Jesús y María son el nuevo Adán y la nueva Eva que restaurarán para siempre esta alianza rota. Como en el Edén, la iniciativa viene de la mujer, pero esta vez no para inducir al pecado, sino para pedir la restauración de la alianza: «no les queda vino». Y la reacción de Jesús es justamente la contraria de la de Adán: rechaza la propuesta de la mujer para obedecer al Padre, que ha dispuesto otro momento: «mujer, déjame, todavía no ha llegado mi hora». Habla de la «hora» de su muerte y resurrección en la que sellará para siempre la Alianza Nueva y Eterna, tras la cual descenderá sobre la Iglesia el nuevo vino del Espíritu con tal fuerza que algunos en Pentecostés llegarán a decir que los discípulos «estaban borrachos» (Hch 2,13).
Y este segundo vino, como bien dice el mayordomo, es mejor que el primero, porque el novio –que en el Paraíso era sólo una promesa– es ahora «hueso de nuestros huesos y carne de nuestra carne», y esa carne, tras ser glorificada, se ha convertido en «Espíritu vivificante» (1 Co 15,45) para los que creemos en su Nombre.
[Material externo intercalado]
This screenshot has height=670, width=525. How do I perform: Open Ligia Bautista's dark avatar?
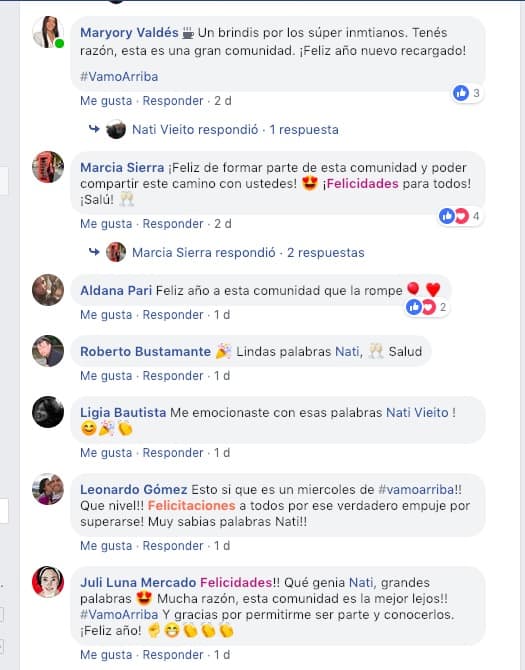point(48,412)
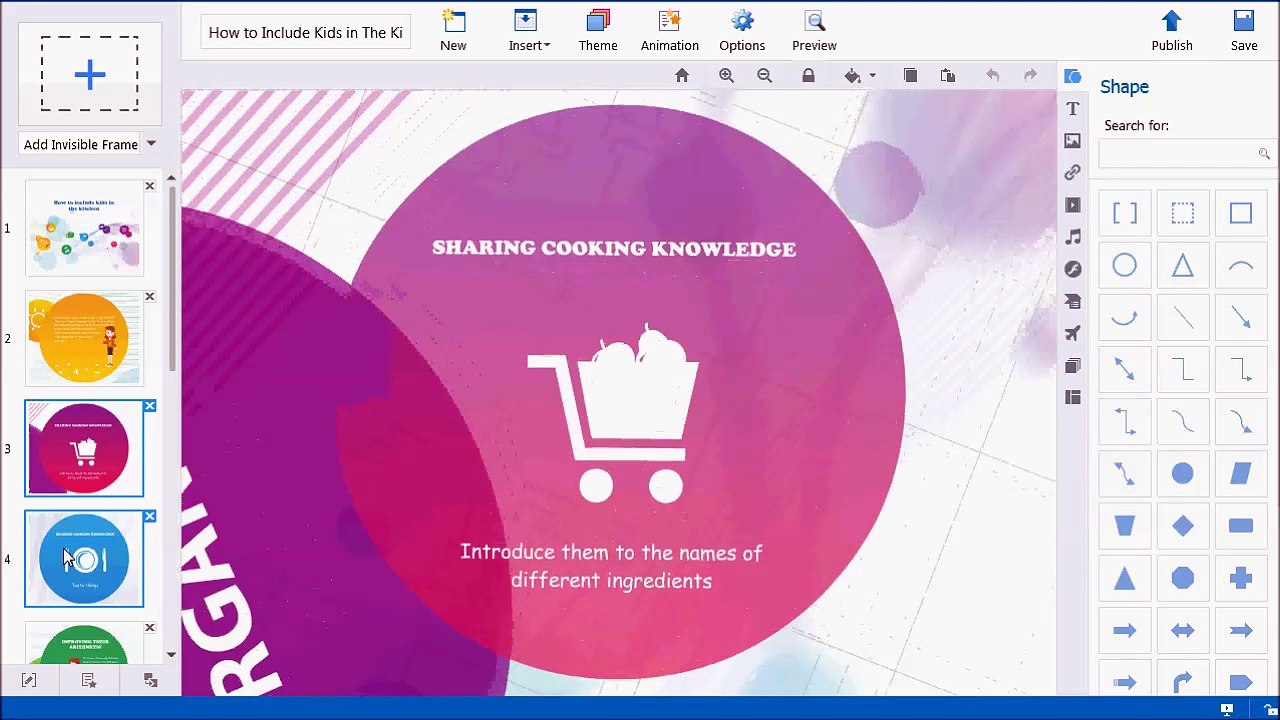
Task: Click the Publish button
Action: (x=1172, y=32)
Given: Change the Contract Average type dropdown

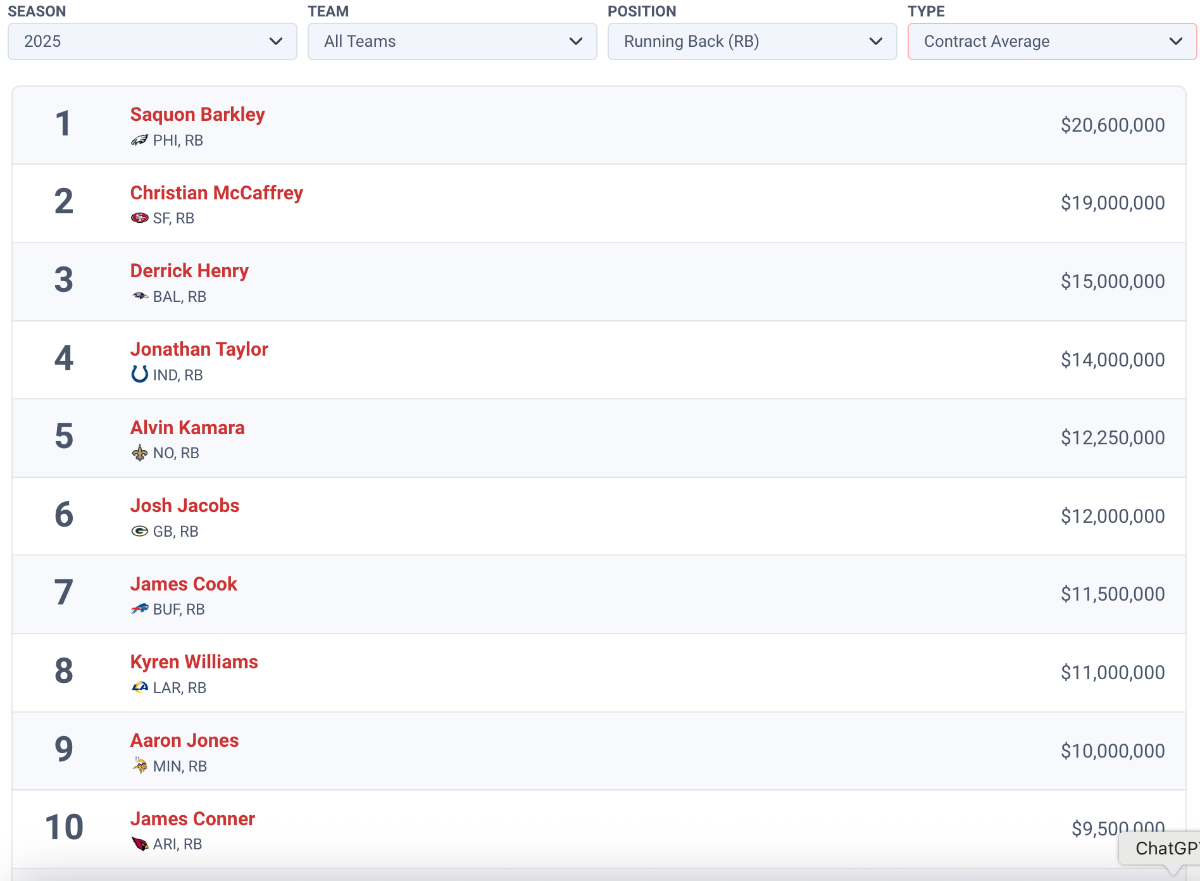Looking at the screenshot, I should pyautogui.click(x=1052, y=42).
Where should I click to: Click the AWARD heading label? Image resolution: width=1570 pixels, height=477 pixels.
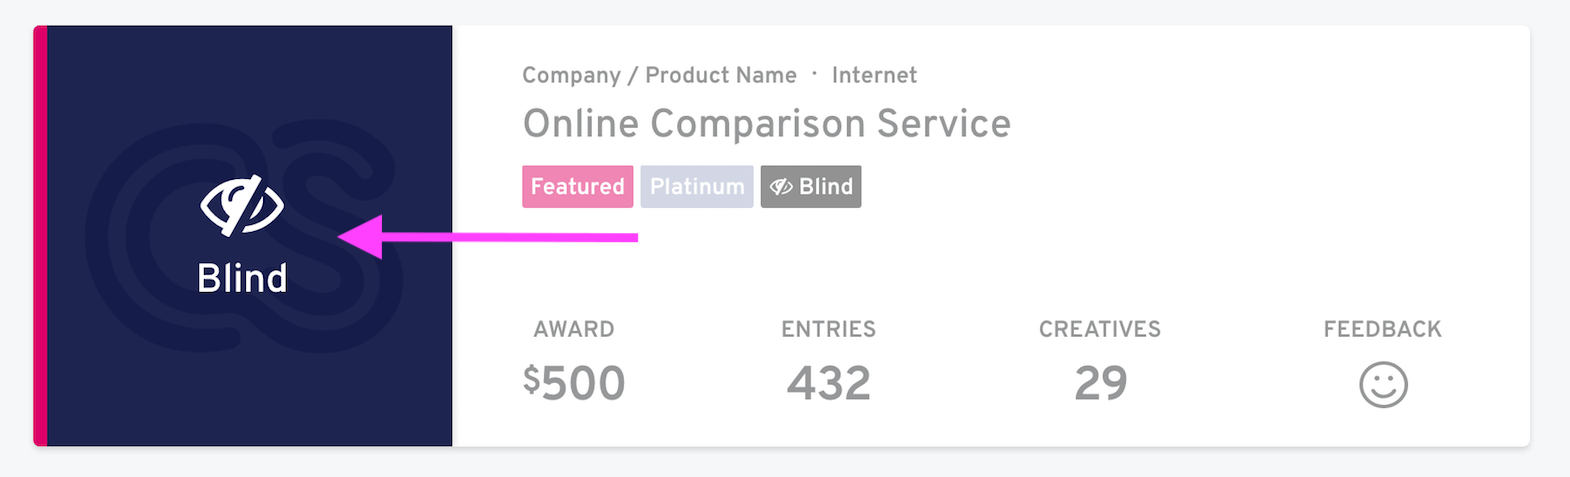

Pero Jesús, obediente al Padre hasta la muerte, no quiere desairar tampoco a su Madre, y por eso realiza el milagro de transformar el agua en vino para devolver la alegría a esa boda. Es un signo precioso de lo que Jesús hará en el ministerio que inicia en Caná de Galilea y culmina en la «hora» que el Padre ha dispuesto: primero llenará las tinajas de agua, devolviendo a la Ley de Moisés su sentido espiritual, y a continuación convertirá esta agua en vino, llevando la Ley a su plenitud y dando al ser humano, por el Espíritu Santo, el poder para cumplirla y regocijarse en ella.
El evangelio termina diciendo que con este signo Jesús «manifestó su gloria y creció la fe de sus discípulos en él», esa fe que los capacitaría para recibir más tarde el nuevo vino de Pentecostés que restablece la comunión entre Dios y los hombres y devuelve la armonía a la creación.
Que la participación en la eucaristía, donde Jesús realiza el milagro incomparablemente mayor de transformar el pan y el vino en su Cuerpo y su Sangre, haga crecer la fe también en nosotros para que podamos gozar de lo que los Padres llamaron «la sobria embriaguez del Espíritu Santo».
P. José María Prats
Evangelio
En aquel tiempo, se celebraba una boda en Caná de Galilea y estaba allí la madre de Jesús. Fue invitado también a la boda Jesús con sus discípulos. Y, como faltara vino, porque se había acabado el vino de la boda, le dice a Jesús su madre:
«No tienen vino».
Jesús le responde:
«¿Qué tengo yo contigo, mujer? Todavía no ha llegado mi hora».
Dice su madre a los sirvientes:
«Haced lo que Él os diga».
Había allí seis tinajas de piedra, puestas para las purificaciones de los judíos, de dos o tres medidas cada una.
Les dice Jesús:
«Llenad las tinajas de agua».
Y las llenaron hasta arriba. «Sacadlo ahora, les dice, y llevadlo al maestresala». Ellos lo llevaron. Cuando el maestresala probó el agua convertida en vino, como ignoraba de dónde era (los sirvientes, los que habían sacado el agua, sí que lo sabían), llama el maestresala al novio y le dice:
«Todos sirven primero el vino bueno y cuando ya están bebidos, el inferior. Pero tú has guardado el vino bueno hasta ahora».
Así, en Caná de Galilea, dio Jesús comienzo a sus señales. Y manifestó su gloria, y creyeron en Él sus discípulos. Después bajó a Cafarnaúm con su madre y sus hermanos y sus discípulos, pero no se quedaron allí muchos días.